We conclude that the lower courts erred in finding that UPMC did not owe a duty to Employees to exercise reasonable care in collecting and storing their personal and financial information on its computer systems. This conclusion notwithstanding, Employees’ claim cannot proceed if we nonetheless hold that it is barred by the economic loss doctrine.

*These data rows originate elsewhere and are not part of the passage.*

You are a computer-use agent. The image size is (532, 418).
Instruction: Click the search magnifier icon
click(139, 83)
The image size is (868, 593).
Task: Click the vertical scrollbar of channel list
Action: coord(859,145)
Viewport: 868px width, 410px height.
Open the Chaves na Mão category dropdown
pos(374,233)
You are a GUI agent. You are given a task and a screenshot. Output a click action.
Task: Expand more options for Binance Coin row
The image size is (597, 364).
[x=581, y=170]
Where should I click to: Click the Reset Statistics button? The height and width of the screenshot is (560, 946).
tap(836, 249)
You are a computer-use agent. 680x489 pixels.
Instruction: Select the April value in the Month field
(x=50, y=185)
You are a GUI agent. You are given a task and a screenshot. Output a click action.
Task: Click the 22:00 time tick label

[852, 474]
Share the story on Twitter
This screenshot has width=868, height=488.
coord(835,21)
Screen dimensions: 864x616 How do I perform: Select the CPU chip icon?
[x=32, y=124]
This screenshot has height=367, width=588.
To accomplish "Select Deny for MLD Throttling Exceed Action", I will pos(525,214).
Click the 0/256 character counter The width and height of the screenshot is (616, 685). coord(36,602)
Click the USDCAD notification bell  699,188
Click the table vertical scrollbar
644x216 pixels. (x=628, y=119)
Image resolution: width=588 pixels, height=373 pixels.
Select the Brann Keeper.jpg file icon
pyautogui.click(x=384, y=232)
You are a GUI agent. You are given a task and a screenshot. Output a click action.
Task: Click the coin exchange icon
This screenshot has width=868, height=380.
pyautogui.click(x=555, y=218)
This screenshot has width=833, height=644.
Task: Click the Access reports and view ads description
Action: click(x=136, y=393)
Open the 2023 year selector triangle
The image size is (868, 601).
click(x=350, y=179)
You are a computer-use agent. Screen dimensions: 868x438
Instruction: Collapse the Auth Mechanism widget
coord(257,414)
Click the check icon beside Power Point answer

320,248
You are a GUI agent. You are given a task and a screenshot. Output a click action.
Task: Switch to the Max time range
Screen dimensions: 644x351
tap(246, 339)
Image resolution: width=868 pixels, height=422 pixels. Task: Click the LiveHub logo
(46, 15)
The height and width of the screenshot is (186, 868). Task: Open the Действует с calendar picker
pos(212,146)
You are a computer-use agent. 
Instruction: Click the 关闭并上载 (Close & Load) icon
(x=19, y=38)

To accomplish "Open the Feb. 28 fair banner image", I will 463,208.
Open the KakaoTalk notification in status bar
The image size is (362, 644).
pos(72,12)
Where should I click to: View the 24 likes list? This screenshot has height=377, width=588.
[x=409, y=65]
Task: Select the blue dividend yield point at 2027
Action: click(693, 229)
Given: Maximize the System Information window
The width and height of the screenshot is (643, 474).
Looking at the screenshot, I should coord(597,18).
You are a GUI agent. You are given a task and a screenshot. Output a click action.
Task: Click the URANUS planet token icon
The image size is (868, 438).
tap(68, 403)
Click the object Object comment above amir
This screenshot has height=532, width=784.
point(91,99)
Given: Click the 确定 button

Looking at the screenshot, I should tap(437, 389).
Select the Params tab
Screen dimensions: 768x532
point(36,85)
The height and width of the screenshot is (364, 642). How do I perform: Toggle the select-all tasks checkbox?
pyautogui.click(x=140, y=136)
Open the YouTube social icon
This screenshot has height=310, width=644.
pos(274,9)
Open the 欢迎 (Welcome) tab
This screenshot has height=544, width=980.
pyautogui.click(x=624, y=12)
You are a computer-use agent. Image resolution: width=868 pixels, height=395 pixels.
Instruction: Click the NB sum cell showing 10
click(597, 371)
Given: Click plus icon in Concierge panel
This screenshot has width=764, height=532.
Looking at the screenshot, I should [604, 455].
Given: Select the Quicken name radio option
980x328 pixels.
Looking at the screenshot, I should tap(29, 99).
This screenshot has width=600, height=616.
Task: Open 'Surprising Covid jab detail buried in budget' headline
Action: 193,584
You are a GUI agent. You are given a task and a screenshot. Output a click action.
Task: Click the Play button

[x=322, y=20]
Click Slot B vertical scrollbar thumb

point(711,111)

Purely “economic loss” may be recoverable under a variety of tort theories. The question, thus, is not whether the damages are physical or economic. Rather, the question of whether the plaintiff may maintain an action in tort for purely economic loss turns on the determination of the source of the duty plaintiff claims the defendant owed. A breach of a duty which arises under the provisions of a contract between the parties must be redressed under contract, and a tort action will not lie. A breach of duty arising independently of any contract duties between the parties, however, may support a tort action.

Here, there is a claim under § 552 of the Restatement of Torts which does not require privity.  The Economic Loss Doctrine is inapplicable to negligent representation claims under § 552.


Gray v. Huntzinger, 147 A.3d 924 (Pa. Super. 2016).  The Pennsylvania Supreme Court clearly articulated in Kazatsky (Kazatsky v. King David Memorial Park, Inc., 527 A.2d 988 (1987)) that to the extent the tort of intentional infliction of emotional distress is recognized in this Commonwealth, recovery is limited to those cases in which competent medical evidence of emotional distress is presented by the claimant.  It is also supported by Hackney v. Woodring, 652 A.2d 291 (1994).  Because we have determined that Gray was not entitled to recover for IIED based on the lack of medical evidence presented at trial, we need not address the remainder of Appellants’ claims.


Donaldson v. Davidson Brothers, Inc., 144 A.3d 93 (Pa. Super. 2016).  This case arises out of a fatal three-way motor vehicle accident.  Donnelly rear-ended Donaldson.  Donaldson was thrust into the opposite lane of oncoming traffic, where she collided head-on with LJF.  LJF settled property damage claim with Davidson, but in the release reserved any claim for loss of contract.  LJF’s contract claim was dismissed by the lower court as violating the economic loss doctrine.  The court said that the economic loss doctrine does not bar the claim since there was undoubtedly and agreeably some property damage.  The economic loss doctrine provides that no cause of action exists for negligence that results solely in economic damages unaccompanied by physical injury or property damage.  It is beyond dispute that some property damage occurred.  However, LJF’s claim was dismissed anyway because they did not say in their pleading what the contract was that was violated, and the claim was not sufficiently explicit.